China Flattening

  • Clifford Bennett, Chief Economist at ACY

  • 17.01.2022 12:30 pm
  • #stocks

Across the board.

And it is permanent.

We have been saying for some time that the recent slow-down in China is not an aberration, but a resetting of the world's second largest economy into a sustained lower trajectory.

The entire global economy will experience a slowly spreading shock wave.

It has been a very volatile two years, but there is no doubting a settling return to what is an historic transition into the new normal for China. That is, growth rates in the 3% to 5% range, more akin to the west, for the rest of the decade and most likely permanently.

China and Asia in general have been the dominant drivers of global growth this century. Any slowing here, especially a permanent reset will see further afield ramifications. Particularly for Australia, where on top of China's natural slowing from its previous break-neck speed, there is also the issue of diplomatic discord.

China's long property boom is over and there have been lockdowns, and reduced production in preparation for the Olympics, but still the underlying trend is this permanent re-setting to more normal rates of growth.

China GDP Quarterly

At just 1.6%, this was the best for the year.

China Industrial Output Growth

Some may argue better than forecast, but still abysmal by previous standards.

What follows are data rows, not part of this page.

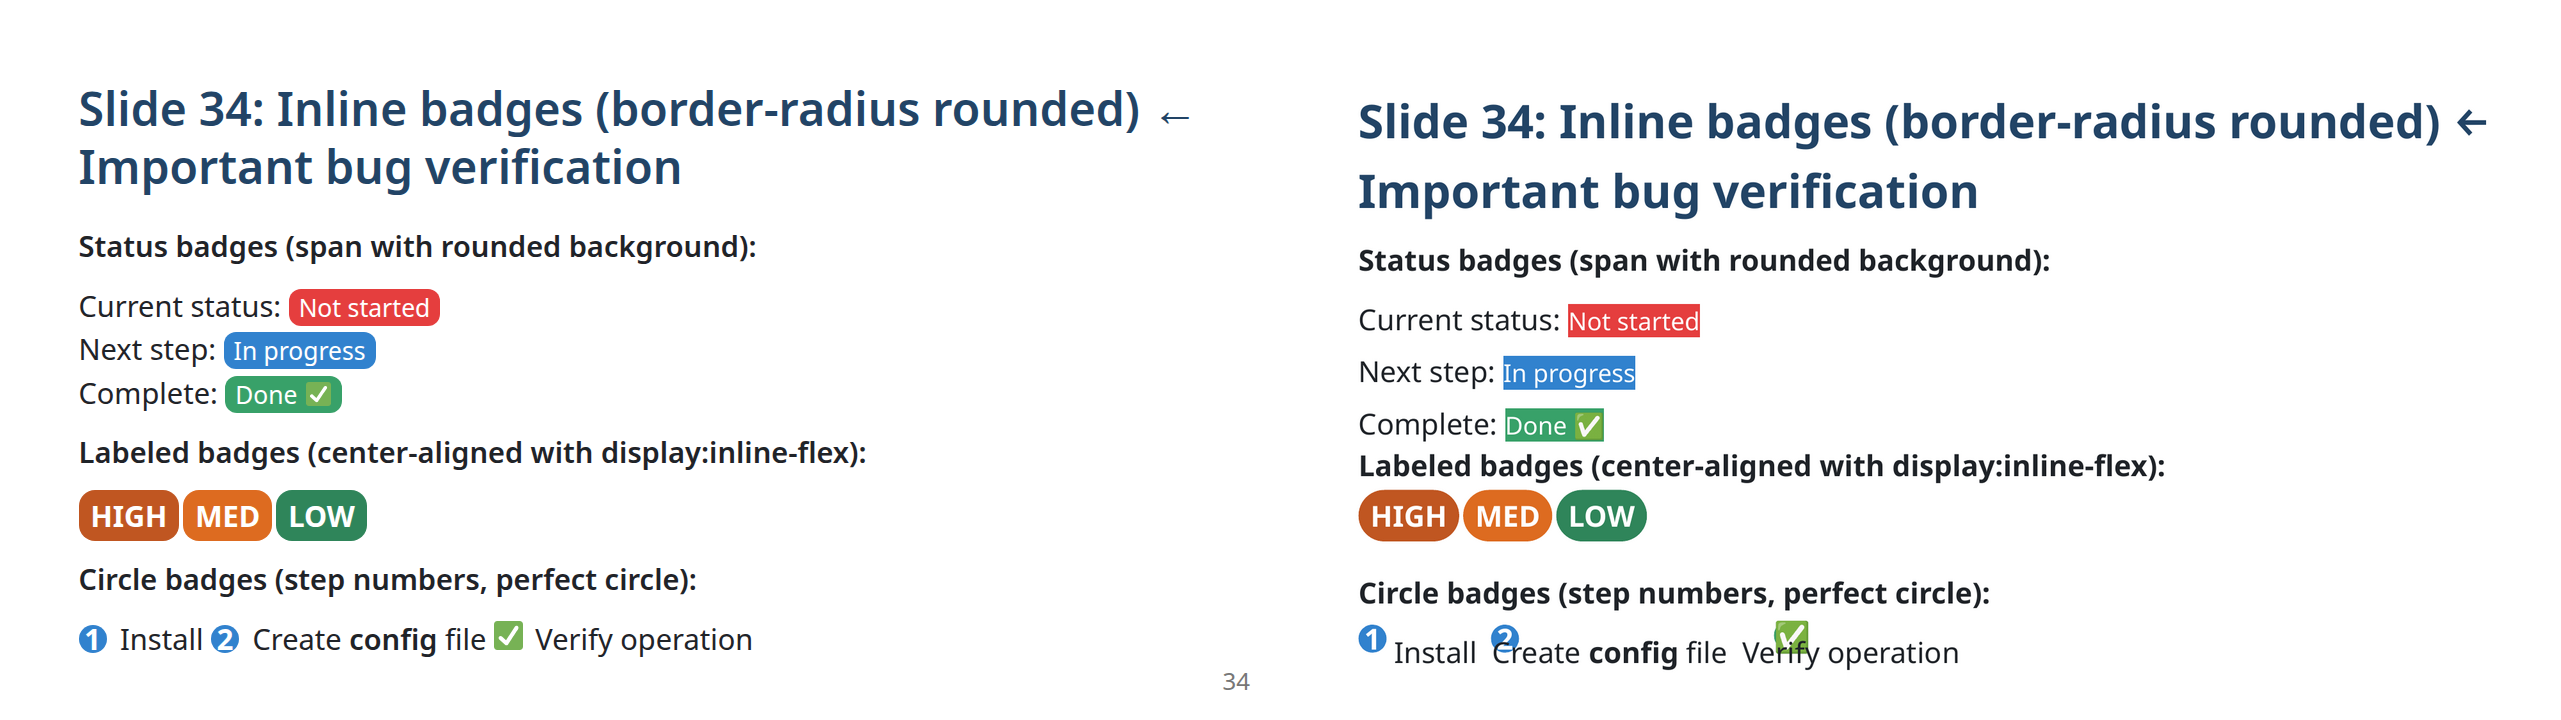The height and width of the screenshot is (720, 2561).
Task: Click the pill-shaped HIGH badge in right slide
Action: coord(1407,516)
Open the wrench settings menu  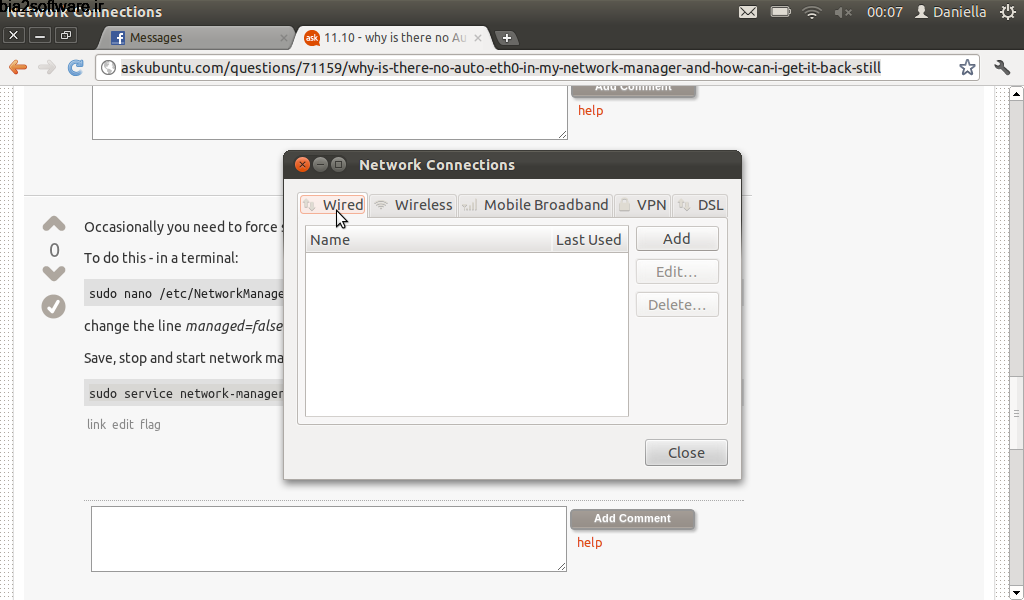point(1002,68)
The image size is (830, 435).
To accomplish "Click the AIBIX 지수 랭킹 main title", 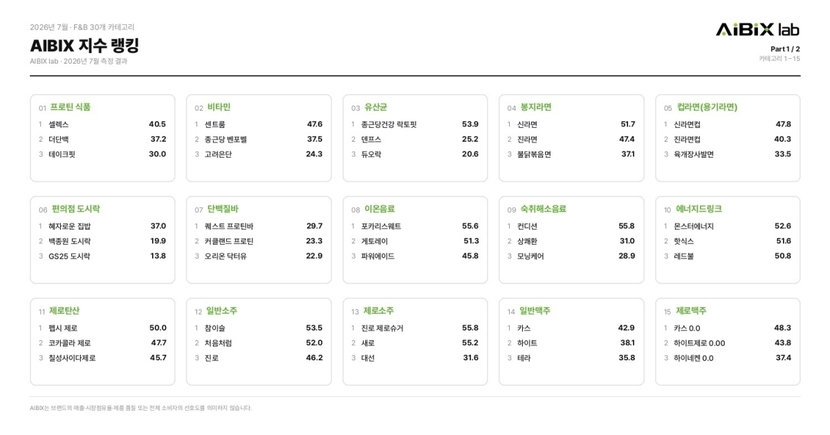I will [85, 45].
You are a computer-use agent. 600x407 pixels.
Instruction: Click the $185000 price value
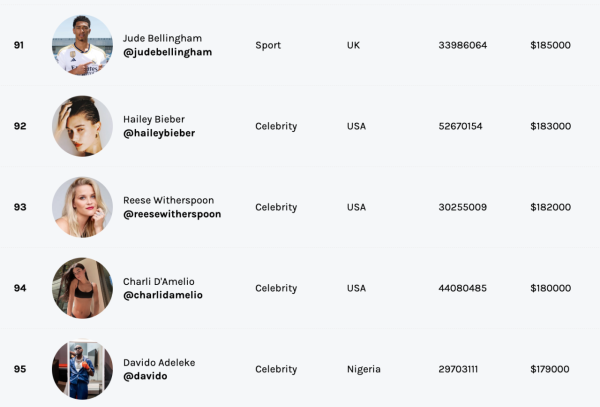(550, 45)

China Fixed Asset Investment

I imagine you are getting the drift here, a terrible result.

China Retail Sales

Retail Sales in both the world's two largest economies are dropping fast. Making it difficult to see the untroubled global economy so many are championing.

The takeaway from today's data is that there is indeed hope of a post Olympics recovery. As efforts to reduce pollution and strictly contain Covid outbreaks recede, but overall there is also a softening trend which is indisputable.